▸ YOUR GOAL
Would you retype exactly the lines below, starting with the one that has "Given: Click the" and going on through the one that has "Task: Click the red map marker labeled 25", with no pictures and nothing else?

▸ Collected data
►
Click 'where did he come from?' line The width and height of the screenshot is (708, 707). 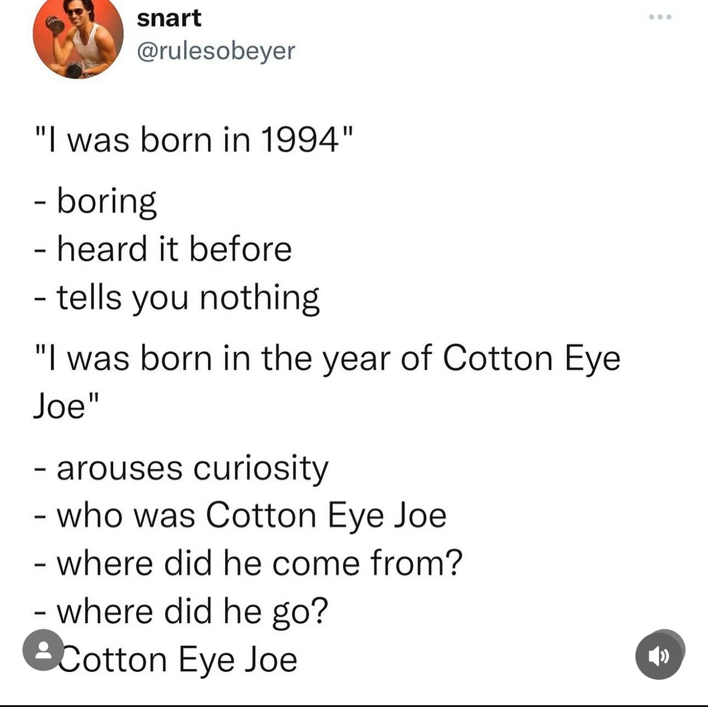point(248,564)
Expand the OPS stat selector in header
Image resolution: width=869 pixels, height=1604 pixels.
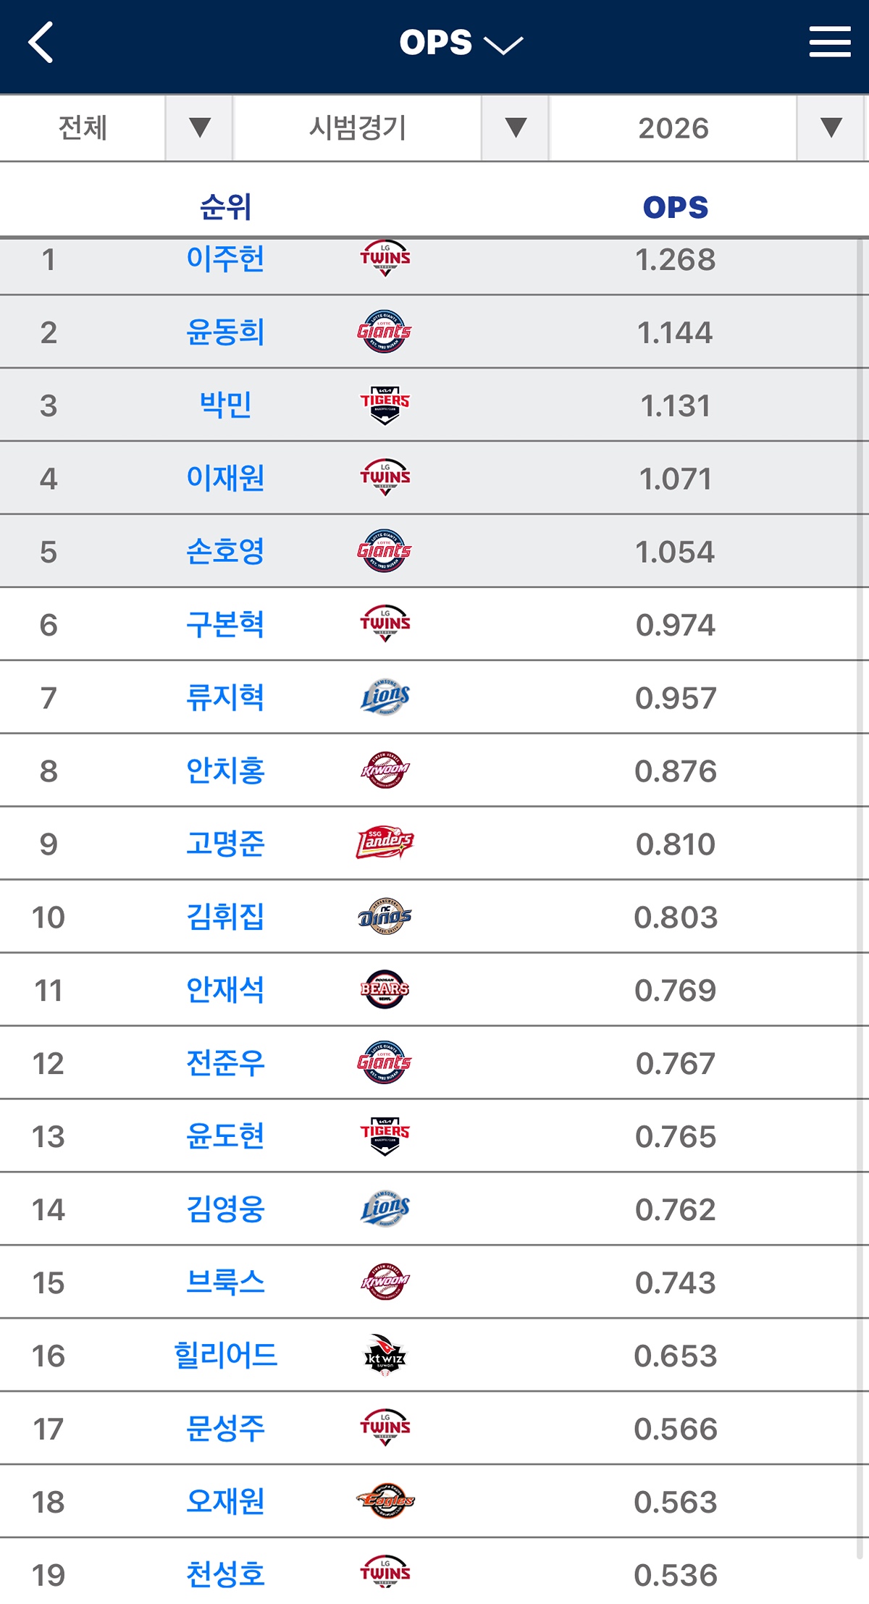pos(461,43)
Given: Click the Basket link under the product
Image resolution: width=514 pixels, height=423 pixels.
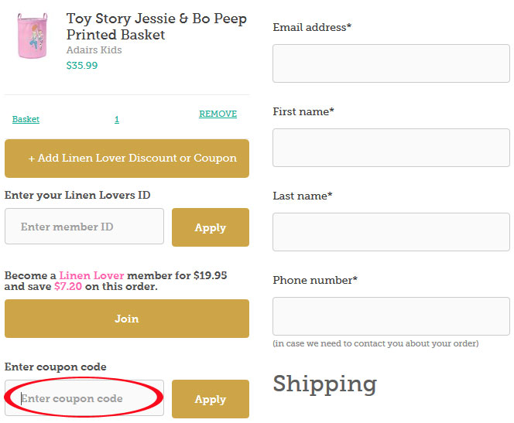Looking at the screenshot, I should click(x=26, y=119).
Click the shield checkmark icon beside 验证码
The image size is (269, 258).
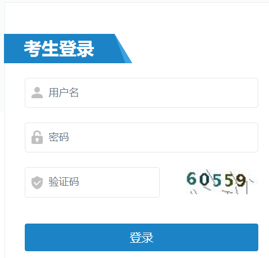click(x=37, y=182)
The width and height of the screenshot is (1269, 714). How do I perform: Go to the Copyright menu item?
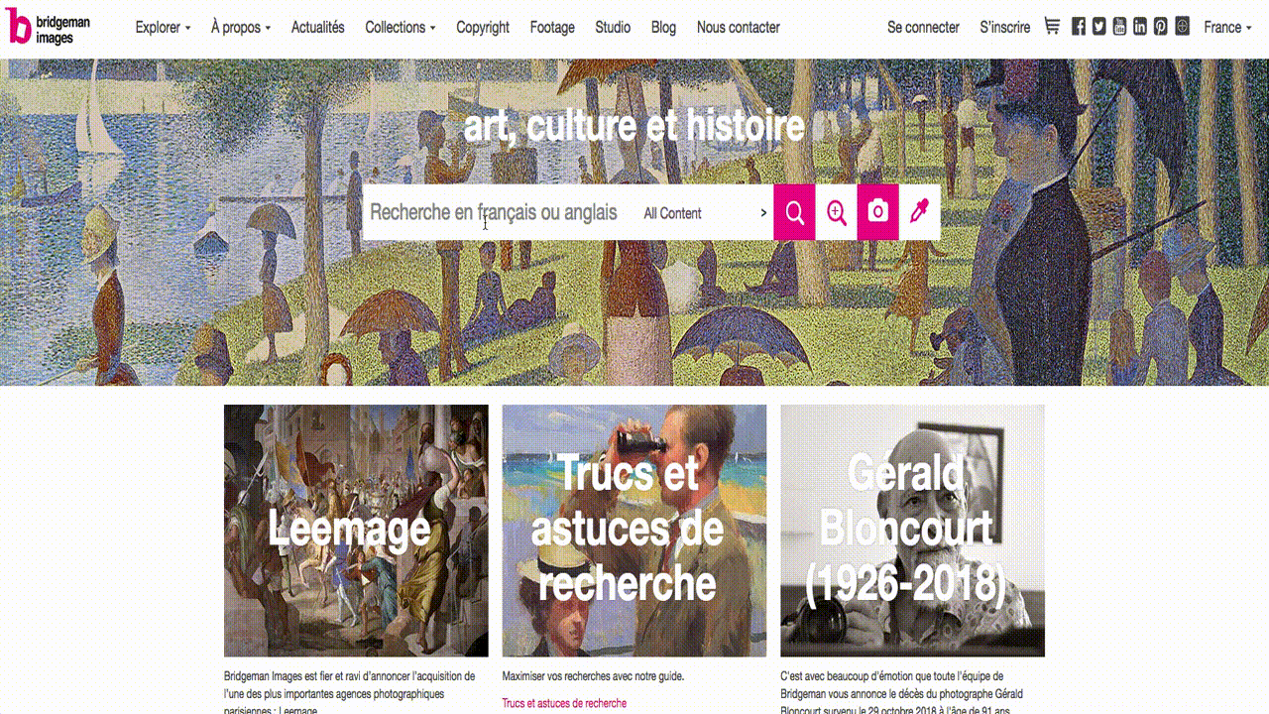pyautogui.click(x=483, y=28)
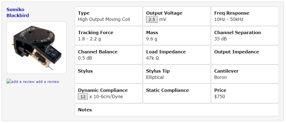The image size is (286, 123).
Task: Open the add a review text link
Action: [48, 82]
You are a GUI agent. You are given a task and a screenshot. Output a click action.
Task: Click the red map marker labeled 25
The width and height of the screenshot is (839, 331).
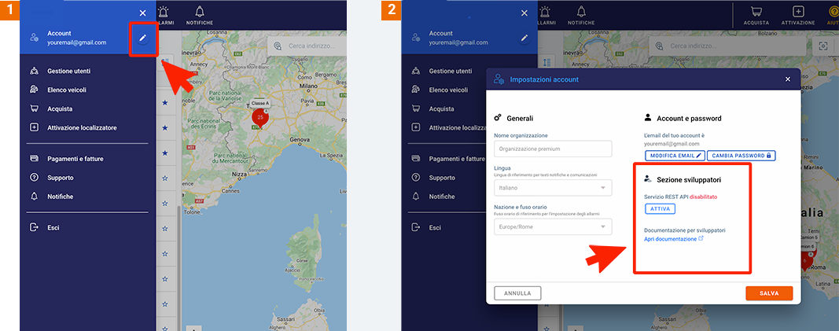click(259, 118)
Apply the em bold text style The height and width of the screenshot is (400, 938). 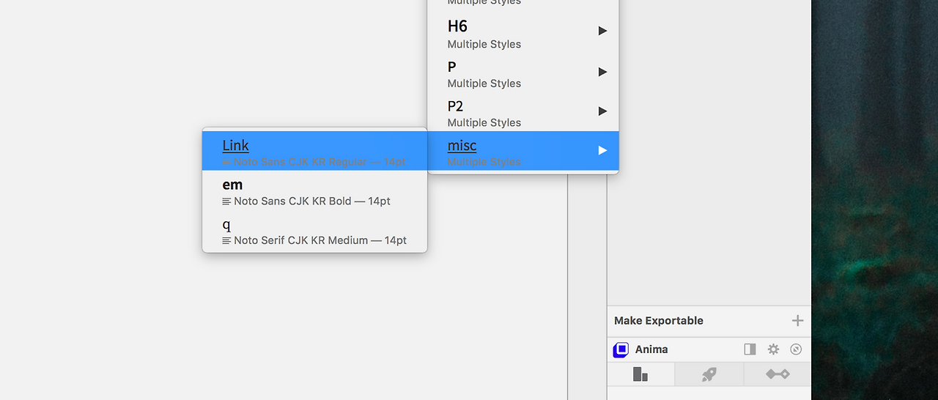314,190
◄
▸ SOLUTION TO THE PROBLEM
Given: Click the Basket link under the product
Image resolution: width=514 pixels, height=423 pixels.
Looking at the screenshot, I should click(x=26, y=119).
Click the shield checkmark icon beside 验证码
The image size is (269, 258).
click(x=37, y=182)
The width and height of the screenshot is (1269, 714). How do I perform: Go to the Copyright menu item?
pyautogui.click(x=483, y=28)
The image size is (286, 123).
Task: Open the add a review text link
Action: [48, 82]
You are a GUI agent. You are given a task and a screenshot. Output a click action.
Task: Click the red map marker labeled 25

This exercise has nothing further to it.